ACTIVITY:
Write out the listing from the line with "Expand the 都道府県 prefecture dropdown" to the line with "Task: Browse download", both lines included, exactly and nothing beyond. Leave pictures out.
--- RECORDS FOR THIS TASK Enclosed Below ---
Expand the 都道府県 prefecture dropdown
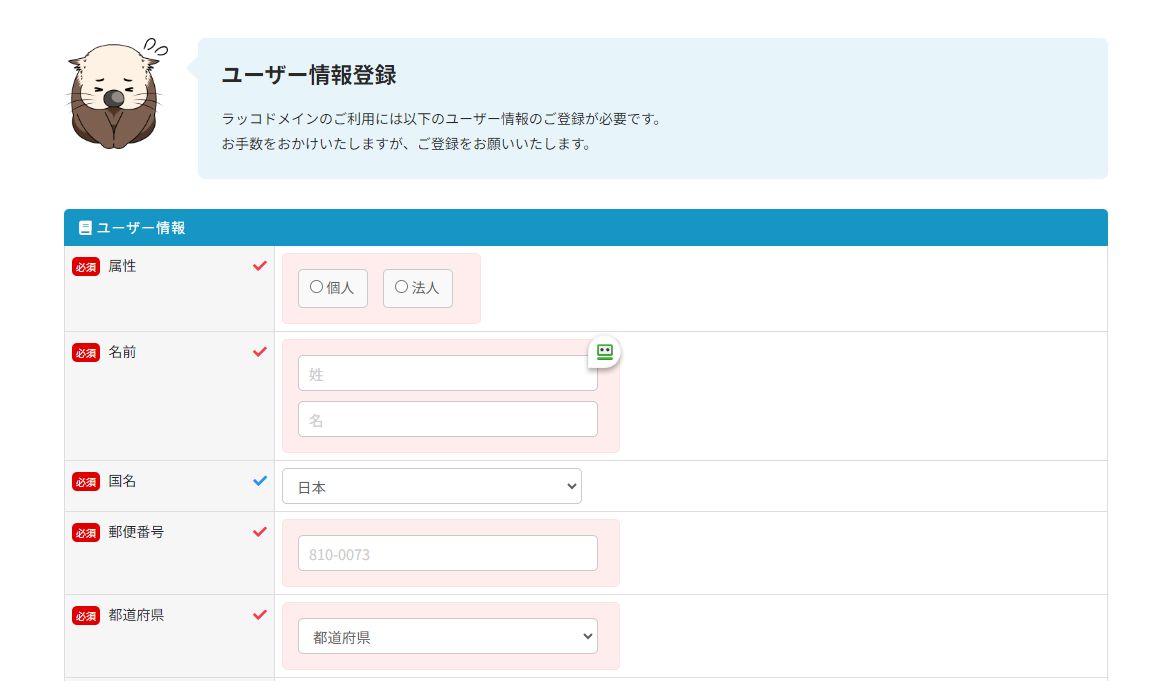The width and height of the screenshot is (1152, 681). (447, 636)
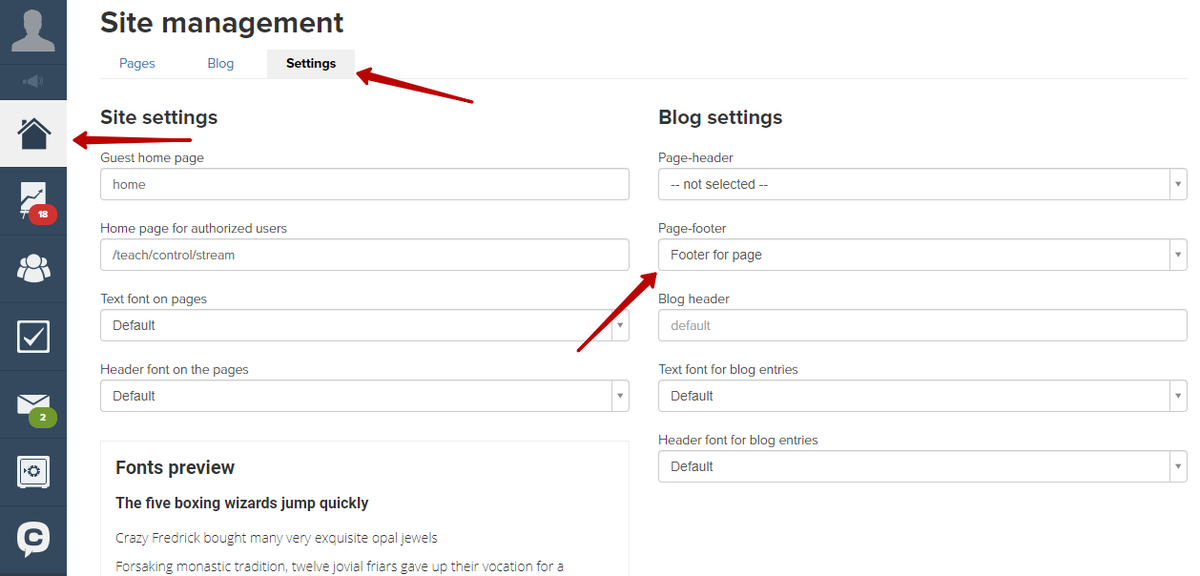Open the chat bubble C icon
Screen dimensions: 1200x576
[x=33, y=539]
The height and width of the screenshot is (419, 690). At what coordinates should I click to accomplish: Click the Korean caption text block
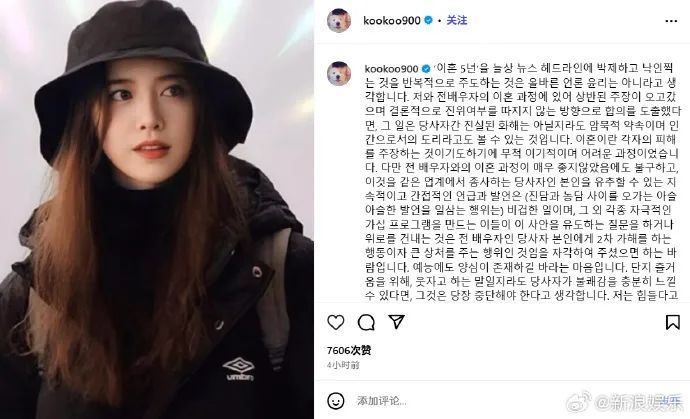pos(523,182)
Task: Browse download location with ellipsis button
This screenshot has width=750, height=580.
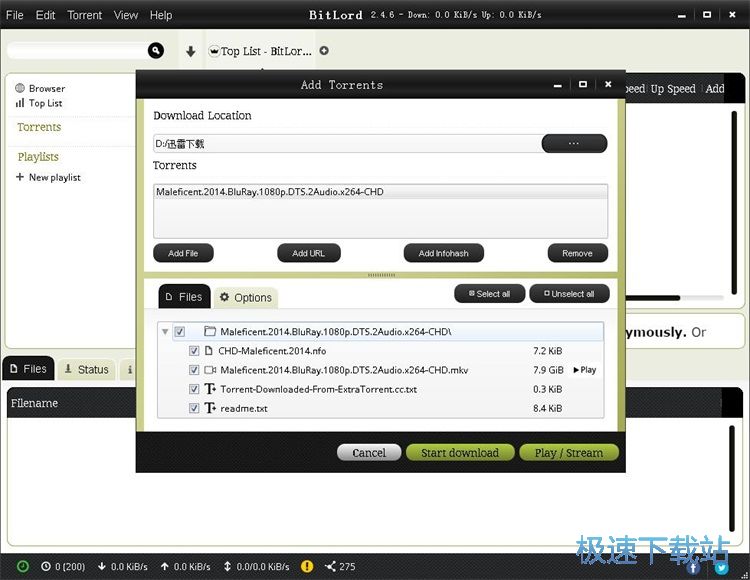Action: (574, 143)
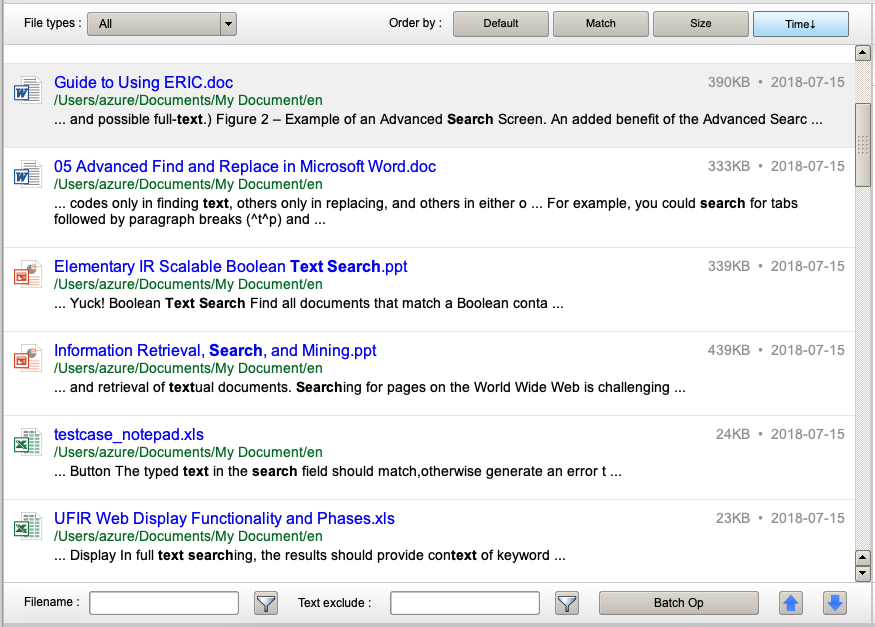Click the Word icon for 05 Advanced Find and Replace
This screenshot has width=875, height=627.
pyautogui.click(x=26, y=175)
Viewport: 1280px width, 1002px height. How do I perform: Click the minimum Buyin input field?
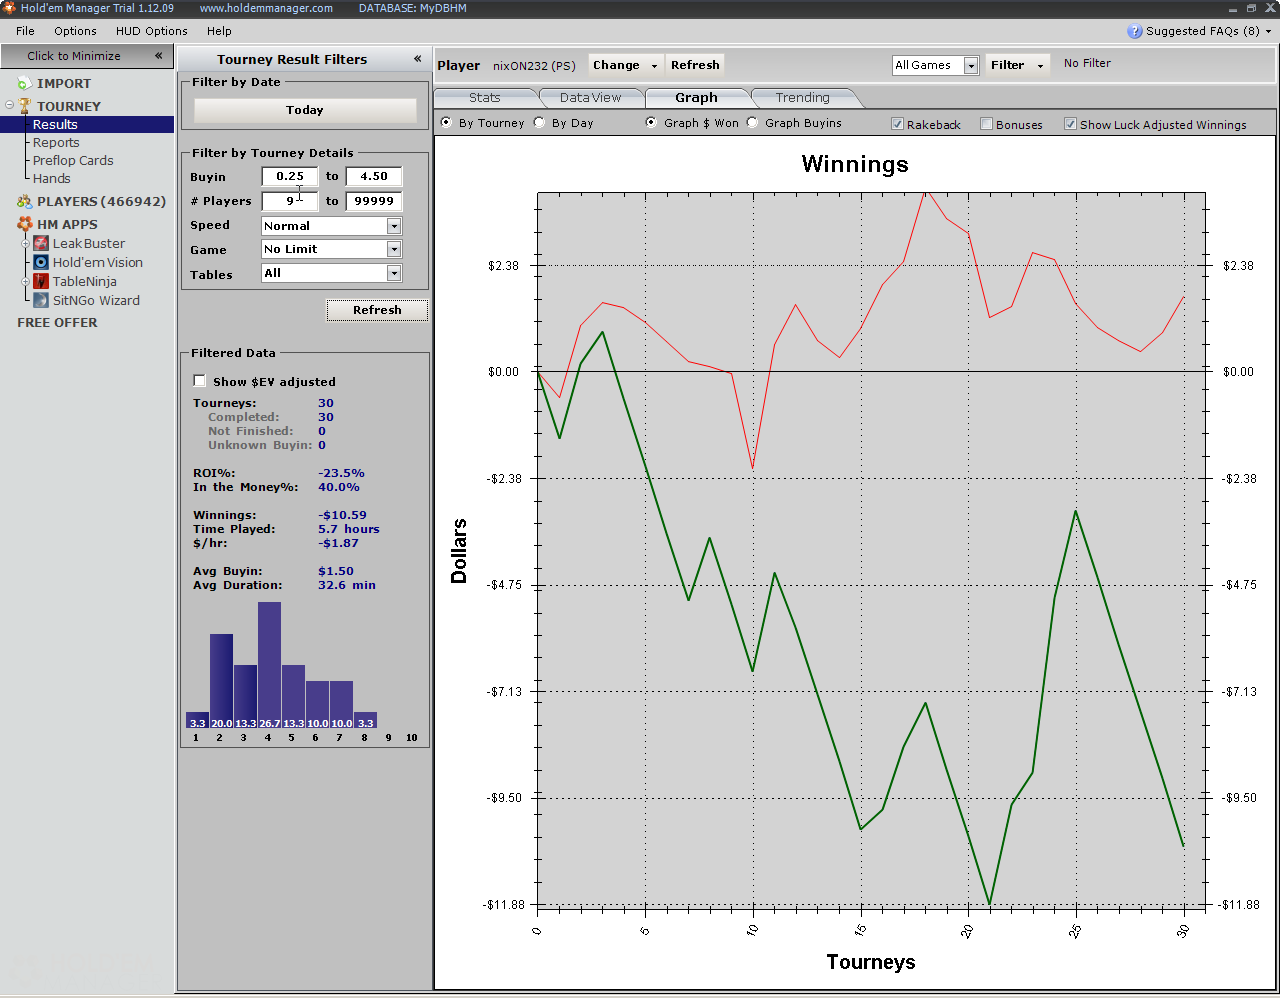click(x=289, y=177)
--- End of Enclosed RECORDS FOR THIS TASK ---
--- RECORDS FOR THIS TASK Enclosed Below ---
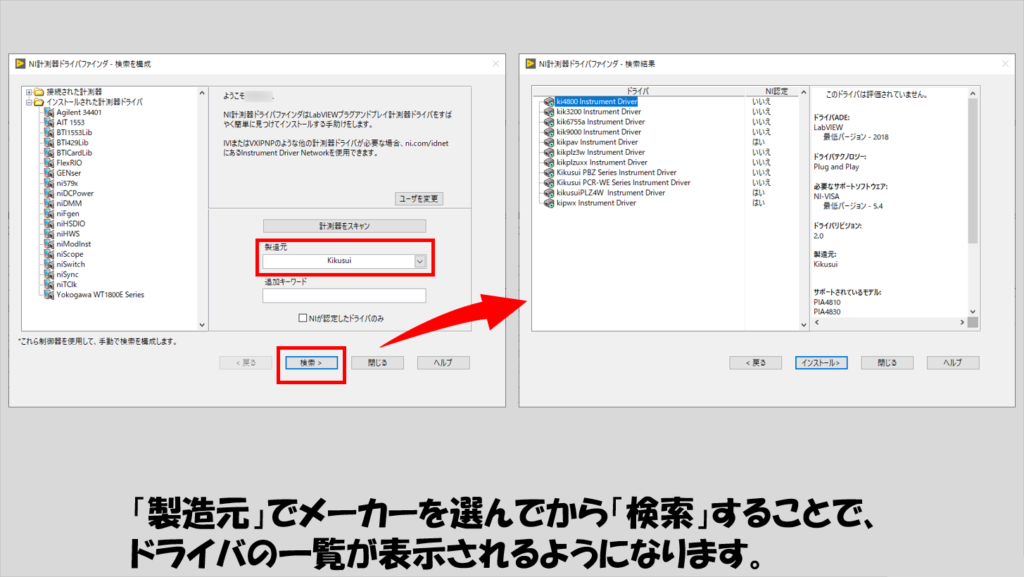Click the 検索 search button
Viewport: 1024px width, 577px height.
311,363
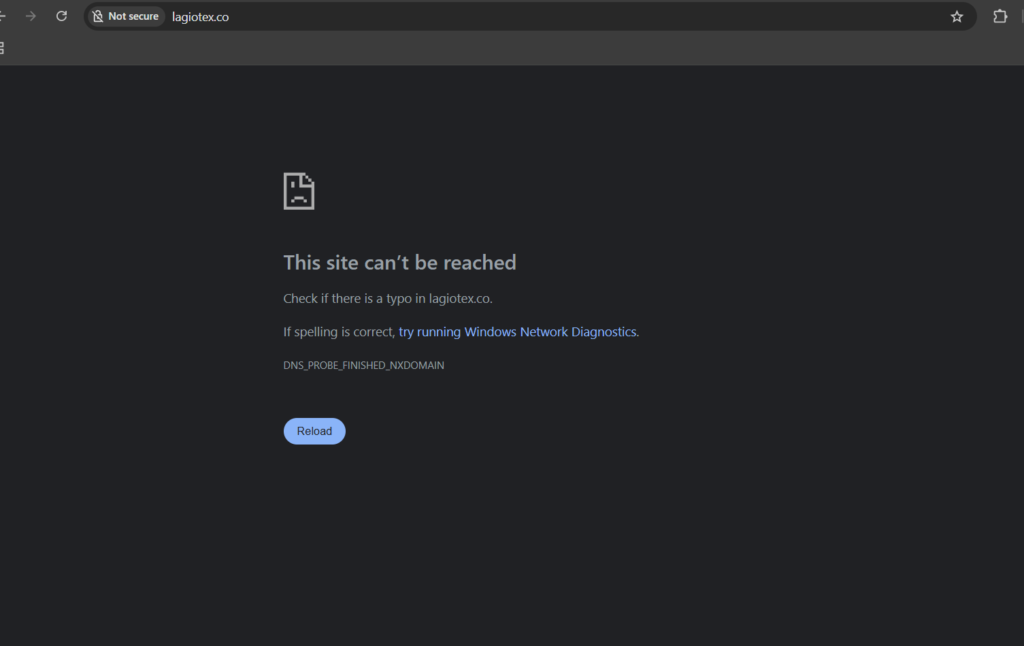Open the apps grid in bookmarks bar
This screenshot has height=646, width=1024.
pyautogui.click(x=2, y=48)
--- End of Enclosed RECORDS FOR THIS TASK ---
REPLY TO THE TASK:
Expand the 都道府県 prefecture dropdown
The width and height of the screenshot is (1152, 681). (447, 636)
Open the chat bubble C icon
Screen dimensions: 1200x576
[x=33, y=539]
The height and width of the screenshot is (419, 690). At what coordinates should I click to accomplish: Click the Korean caption text block
pos(523,182)
Task: Browse download location with ellipsis button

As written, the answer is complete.